W drugiej części gry paradoksalnie kiedy Sokół zaprezentował się lepiej od Hutnika to stracił dwa gole. A wcale nie musiało do tego dojść gdyby zawodnik z Ostródy po indywidualnej akcji w sytuacji sam na sam obrał inny cel niż bramkarz z Krakowa. Przy lepszej precyzji byłoby 0:1 i może udałoby się wywieźć trzy punkty spod Wawelu. Niestety szczęście było po stronie krakowian. Najpierw potężna bomba z rzutu wolnego w okienko bramki Rabina i 1:0. A w ostatniej akcji meczu, Rabin obronił pierwszą próbę gospodarzy, ale wobec poprawki okazał się bezradny i Hutnik wygrał 2:0. W międzyczasie ostródzianie stracili jeszcze Szymona Dowgiałło, który obejrzał czerwoną kartkę. I w środę (27 kwietna) w kolejnym meczu ligowym trener Sokoła przeciw Pogoni Siedlce będzie musiał kombinować z ustawieniem defensywy. Początek środowego spotkania o godz. 16.
KLASA OKRĘGOWA
W grupie 2 klasy okręgowej nasze zespoły nie poszalały i wciąż stanowią większość w okolicach strefy spadkowej. Teoretycznie najtrudniejsze zadanie miał Płomień Turznica, u siebie zmierzył się z rewelacyjną wiosną Warmią Olsztyn. Po dwóch kolejnych porażkach spotkanie zaczęło się źle dla turzniczan, bo piłkę do własnej bramki skierował Mariusz Sztramski. Były to jednak złe dobrego początki. Później skuteczniejsi byli piłkarze Płomienia, skorzystali z pomocy ze strony Warmiaków, którzy pomagali gospodarzom w zdobyciu trzech punktów.
Z kompletu punktów w 22. kolejce spotkań cieszyli się jeszcze piłkarze Tęczy Miłomłyn. Po mądrze rozegranym spotkaniu i wykorzystaniu dwóch błędów w ustawieniu jednego z najbardziej doświadczonych piłkarzy Kormorana Zwierzewo miłomłynianie wygrali 3:0. Przy dwóch pierwszych golach asystował Kewin Duda, który swoimi podaniami otworzył drogę do bramki Wiktorowi Matrackiemu i Kubie Kisielowi. Zwierzewian „skończył” Kacper Piekut wykorzystując rzut karny. Los Kormorana kilka dni później podzielili piłkarze Grunwaldu Gierzwałd i MKS Miłakowo.
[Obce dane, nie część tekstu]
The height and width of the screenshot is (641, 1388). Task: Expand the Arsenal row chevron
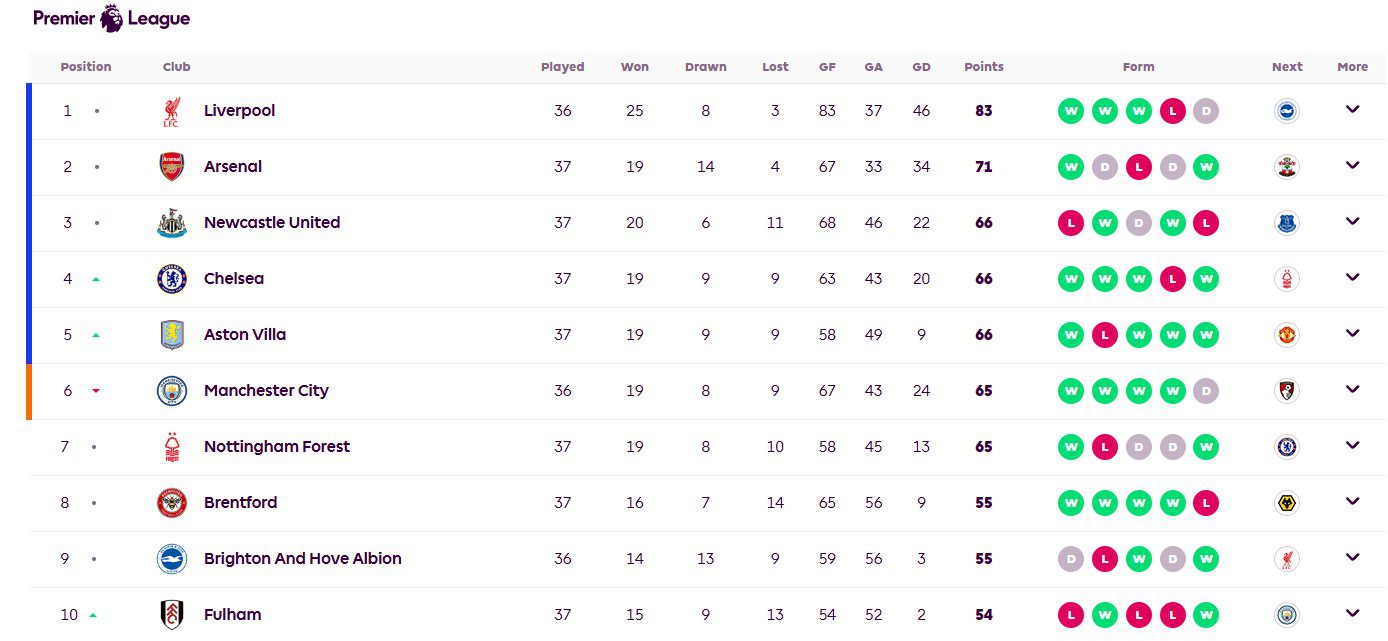[x=1352, y=166]
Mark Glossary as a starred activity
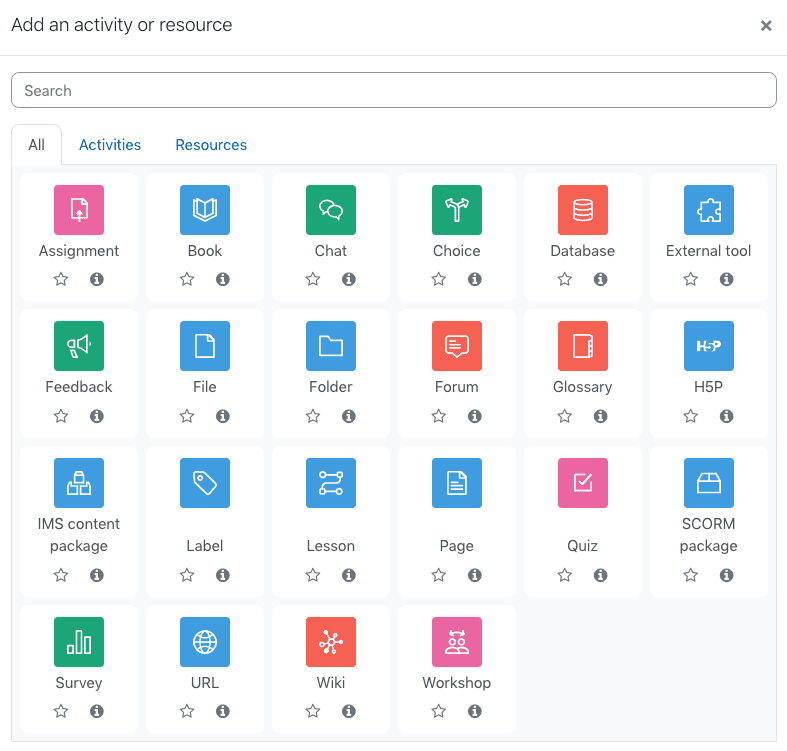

Po trosze na własną prośbę obie te ekipy przegrały u siebie i „umocniły” swoje pozycje w dolnym rejonie klasyfikacji.
KLASA A
Tylko jedno zwycięstwo w meczach klasy A to słaby wynik w wykonaniu naszych zespołów występujących w grupach 2 i 4. Powody do radości mieli kibice Iskry Smykówko, która pierwszy raz wygrała tej wiosny. Nasz rodzynek w grupie 4 wykorzystał swoją szansę w meczu z Zamkiem Kurzętnik. Zespół z powiatu nowomiejskiego, który kiedyś występował nawet w IV lidze nie nawiązał walki z podopiecznymi Rafała Kaliszewskiego. Piłkarze z gminy Ostróda zagrali ze zdekompletowanym blokiem defensywnym, mimo tego z tyłu zagrali prawie poprawnie, bo stracili tylko jednego gola. Znacznie lepiej było z przodu i pierwsze tegoroczne zwycięstwo (3:1) Iskry stało się faktem.
Słabiutko wypadły drużyny z grupy 2. Ostatni w niedzielę grał LKS Tyrowo, który wybrał się do Gronowa Elbląskiego na mecz z Pomowcem. Grający o przysłowiową pietruszkę tyrowianie, zagrali praktycznie 11 na 14, bo do wyniku 3:0 mieli też przeciw sobie trójkę arbitrów. – Nie dało rady tam nawiązać walki, bo sędziowie nam przeszkadzali, a naprawdę, mimo osłabień, nie wyglądaliśmy źle. Nawet udawało się robić to co ustaliliśmy przed meczem. Patrząc perspektywicznie, myślę, że w następnym sezonie będziemy znacznie lepiej wyglądać. A teraz trzeba dotrwać do końca sezonu w tej trudnej sytuacji kadrowej – skomentował Zbigniew Lewkowicz, trener LKS Tyrowo. Pomowiec – LKS Tyrowo 3:0 (1:0)
Przesłabo zaprezentowali się piłkarze Kormorana Bynowo. Mieli zamiar nastrzelać dużo goli przed własną publicznością w pojedynku z przedostatnią Polonią Markusy. Niestety nie poszło chłopakom z gminy Miłomłyn. Nastrzelane było, ale przez Polonistów, którzy wygrali 5:1. W tygodniu dobre wieści dotarły do Łukty, bo Warmiak walkowerem dostał trzy punkty za porażkę 1:4 z Pamą Powodowo. Niestety w sobotę znowu dała o sobie znać zbyt mała ilość treningów i w Młynarach podopiecznym Marka Leonowicza zabrakło zdrowia, by wrócić do Łukty z kompletem punktów. W meczu z Syreną przyszło się zadowolić remisem 1:1. Warmiak jest na 3. miejscu (najwyżej z naszych ekip), ale szans na awans brak, ponieważ strata do lidera 12 punktów. W 18. kolejce spotkań pierwszy raz w tym roku przegrał Jastrząb Ględy. Zdziwienia jednak nie ma, gdyż wiceliderujący Agat Jegłownik dawno nie przegrał, a 10 spotkań w tym sezonie wygrał „pod sznurek” – jak zwykł mawiać były dyrektor sportowy ostródzkiego Sokoła Jarosław Kotas.
KLASA B
Z zimowego snu wreszcie zbudziły się B-klasowe niedźwiedzie. W grupie 2 pobudka wyszła marnie. Nasze zespoły grały na wyjazdach, Żabianka Żabi Róg 0:3 przegrała z Dębem Kadyny, a Czarni Małdyty „przyjęli” dwójkę (0:2) od Sparty Kwietniewo.
Na szczęście honor naszych B-klasowiczów uratował lider grupy 3 klasy Vel Dąbrówno. Wiosenna inauguracja w nad jeziorem Dąbrowa Mała wypadła efektownie, ponieważ Vel wygrał 3:0 z WTKS Mierki. Dwa gole z rzutów karnych strzelił grający trener Dawid Szpejna, a jedno trafienie dołożył Sebastian Skubaj.